In general max out what you are willing to spend, Pay close attention to component specs. Sucks to break a low end wheel set and have to drop extra after the fact. Steer away from Sub $1000 ( or sub $1500 in my opinion ) FS bikes, they are junk unless this is a much nicer bike at a used price

Me, I like to ride whatever I am going to purchase before I sink $$ into it. Online retailers are not for me.


----------



## manabiker (Jul 18, 2010)

You seem to be answering your own questions just fine, a better bike now will save you from upgrading later, getting the best bike you can afford will help keeping you happy and away from upgraditis, that gets expensive real fast, 
If you can get demo/rental rides on different types of bikes that would sure help with what will keep you happy, HT,FS,DH,29/26,race bike, it would be nice to have a garge full, the more you ride the easier it will be to get the one that will work for the longest, before the upgrade or different type bike bug will bite you, then you can start a collection like most people do, the more the better.. LOL welcome back, good luck, Happy Trails


----------



## jpeters (Nov 19, 2010)

Not a sales pitch I live in Germany I can't even get a BD bike I just looked at the parts and know from experience with a ht better parts matter. Everything on the bike is good so you decide later you want a FS so you get a Giant or a BMC frame for 600 dollars and you got a bomb bike for less than you can get one new. Save the ht frame for a single speed


----------



## Clones123 (Apr 29, 2010)

I bought a *Access XCL 9r 9.5* from Performance last May for $600. Since then, it's been an expensive learning process to understand what I really needed and wanted:

*Dart 3 29er fork:* I really should have started with an air fork and damping more sophisticated than RockShox's 'TurnKey" damper as used in the Dart 3 and most Tora forks. Also, since shortly after get my bike I started admiring bikes with handlebar-mounted remote lockouts. I have an air fork now with remote lockout.

*Avid BB5 brakeset:* There is a huge difference in feel and modulation with a good set of hydro's - I should have looked for a bike with SLX or better brakes to start with. I have XT brakes now.

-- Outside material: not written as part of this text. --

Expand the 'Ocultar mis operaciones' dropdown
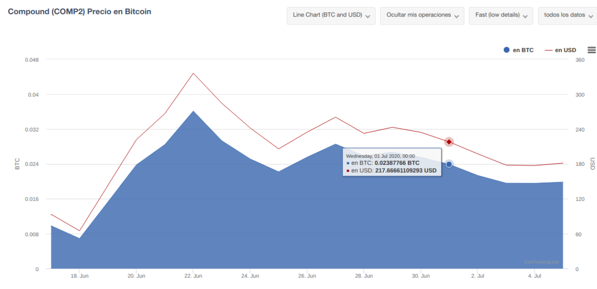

*SRAM X.5 shifters:* These have a lot of play and are almost entirely plastic. X.7 or even X.9 shifters would have been much better as I've since noted on numerous trail demos. I have a X.9 rear shifter now for a 1x9 drivetrain which I vastly prefer over 27-speed or 30-speed setups.

*Truvativ FiveD crankset:* This basic crank with square-taper cartridge BB worked well enough but I couldn't resist getting a hollow-spindle crank with external BB - should have bought that to begin with. I did goof though and buy a 175mm Deore M590 crank - the 170mm crank arms my bike came with were a better length (far fewer pedal strikes).

*Sunrace 9-speed 11-32T Cassette:* A nicer SRAM or Shimano cassette to begin with would have saved me some money. The SRAM PG970 11-34T cassette I upgraded to shifts much better.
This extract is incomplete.